There are other options. In places such as Flint, Michigan, and Camden, New Jersey – both poor cities home to large black populations – local law enforcement officials chose to put down their weapons and march alongside protesters, rather than face off against them. In the case of Camden, that the city was able to avoid violent clashes is in no small part related to the fact that it took the drastic step of disbanding its former police department altogether several years ago, replacing it with an entirely new structure. 

America’s cities are in crisis, in more ways than one. It’s not a coincidence that the country has tipped into chaos following months of emotionally draining stay-at-home orders and job losses that now top 40 million. Low-income Americans of colour have borne a disproportionate share of the pandemic’s ravages, and public health officials are already worried about the potential for protests to become Covid-19 super-spreading events.

All of this has of course been spurred on by the US president, who in addition to calling Sunday for mayors and governors to “get tough” on protesters, has made emboldening white nationalists his signature.
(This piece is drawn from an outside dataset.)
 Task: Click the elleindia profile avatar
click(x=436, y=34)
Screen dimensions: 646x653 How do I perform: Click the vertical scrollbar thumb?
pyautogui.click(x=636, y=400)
Notably, Trump didn’t call on officials to get tough on the heavily armed white protesters who stormed the Michigan Capitol building over coronavirus stay-at-home orders just a few weeks ago. 

US mayors and their police chiefs have publicly claimed that they do understand – agree with, even – the anger currently spilling out onto their streets. But as long as they continue to respond to that anger by deploying large numbers of armed and armored law enforcement personnel who do not actually live in the cities they serve, who appear to be more outraged by property damage and verbal insults than by the killings of black Americans at the hands of their peers, and who are enmeshed in a dangerously violent and racist policing culture that perceives itself to be the real victim, it is hard to see how this crisis will improve anytime soon. 

Sommer Mathis is the editor of CityMetric.